À partir d’une question d’actualité, la « boussole de la FEP » propose des pistes de réflexion pour nourrir le sens de nos actions et tenter d’éclairer le sens des événements que nous traversons.
La parole
« J’ai d’autres brebis qui ne sont pas de cet enclos et celles-là aussi, il faut que je les mène ; elles écouteront ma voix et il y aura un seul troupeau et un seul berger. »
La Bible, Évangile de Jean chapitre 10, verset 16
Chemin de réflexion
Les autres sont là
Jésus, dans son ministère, n’a fait que peu d’incursions en territoire étranger. Pourtant, il annonce ici qu’il faut sortir de l’enclos, aller voir ailleurs. D’autres ont besoin de l’Évangile. Bien souvent, nous sommes affairés à la priorité du moment, aux urgences qui s’imposent à nous, et nous n’avons pas le temps de penser au-delà. Faut-il, quand nous prenons soin de quelqu’un, se demander si d’autres ont besoin de nous au risque de négliger la personne présente ? Le philosophe Martin Buber (1878-1965) disait à propos de cet amour universel du prochain, ou de l’humanité, qu’il s’agissait « d’une bienfaisance falote envers des numéros sans visage ».
• • • • • • •
- **EXERCICES À RÉALISER**
a) Relevez l'ensemble des intertitres de la méditation de la boussole de la FEP.
b) Résumez en deux phrases la méditation de la boussole de la FEP.
c) Rédigez la suite de la méditation de la boussole de la FEP, en la reprenant après sa dernière phrase.

- **DONNÉES FOURNIES**
• • • • • • •
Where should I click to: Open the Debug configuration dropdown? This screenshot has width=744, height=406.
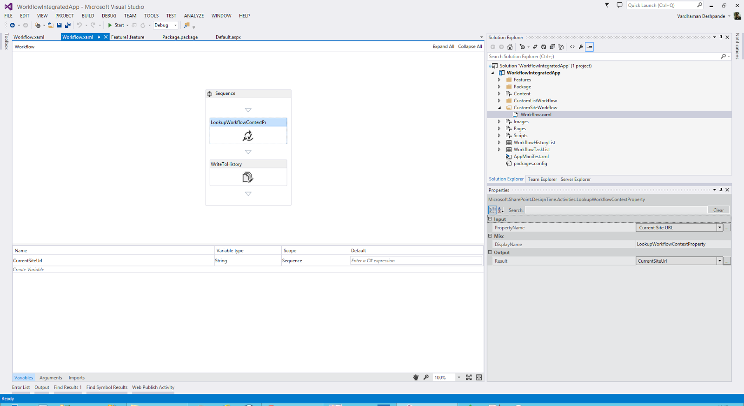tap(175, 26)
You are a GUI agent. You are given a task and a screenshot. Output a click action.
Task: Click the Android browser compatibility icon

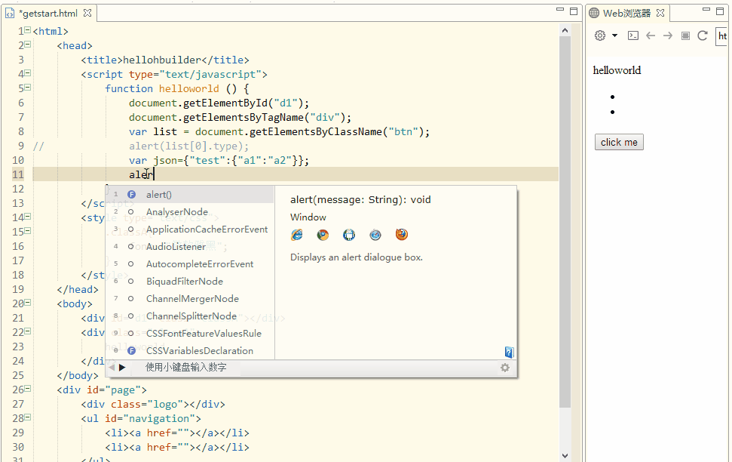point(349,235)
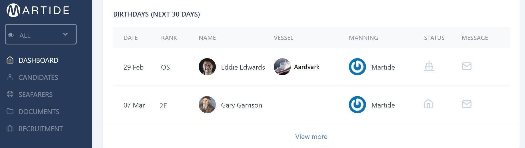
• • • • • • •
- **LISTE DES RÉPONSES**
a) « La parole », « Chemin de réflexion », « Les autres sont là »

b) À partir d'un verset de l'Évangile de Jean, la méditation rappelle que Jésus annonce qu'il a d'autres brebis hors de l'enclos et qu'il doit aussi les mener. Elle observe que, pris par les urgences du moment, nous pensons rarement au-delà, et elle se demande s'il faut se soucier des autres au risque de négliger la personne présente.

c)
Lorsque nous sommes engagés dans un face à face, nous ne pensons pas forcément à l’ensemble de la société qui aurait aussi besoin de notre soin. Emmanuel Levinas (1905 – 1995), philosophe aussi, pense donc la nécessité du politique à partir de cette impuissance relative à ne pas pouvoir être partout. Mais, dit-il, l’action politique est possible parce qu’il y a toutes ces rencontres individuelles et exclusives. Le politique, dans l’idéal, pense à notre place à ceux que nous ne rencontrons pas.
Brice Deymié, pasteur de l’Action Chrétienne en Orient à Beyrouth
La dure réalité des limites
La crise sanitaire nous a tous pris de court. Cet afflux brutal de patients a engorgé les hôpitaux et mis en évidence les limites de leurs capacités d’accueil. Des opérations ont été déprogrammées. Il a fallu faire des choix et repérer parmi les situations d’urgence les cas d’extrême urgence. Nous avons touché du doigt les limites d’une médecine qui n’est pas toute puissante, et dont les moyens humains et financiers sont réduits. Elle ne pouvait pas répondre au « tout, tout de suite ».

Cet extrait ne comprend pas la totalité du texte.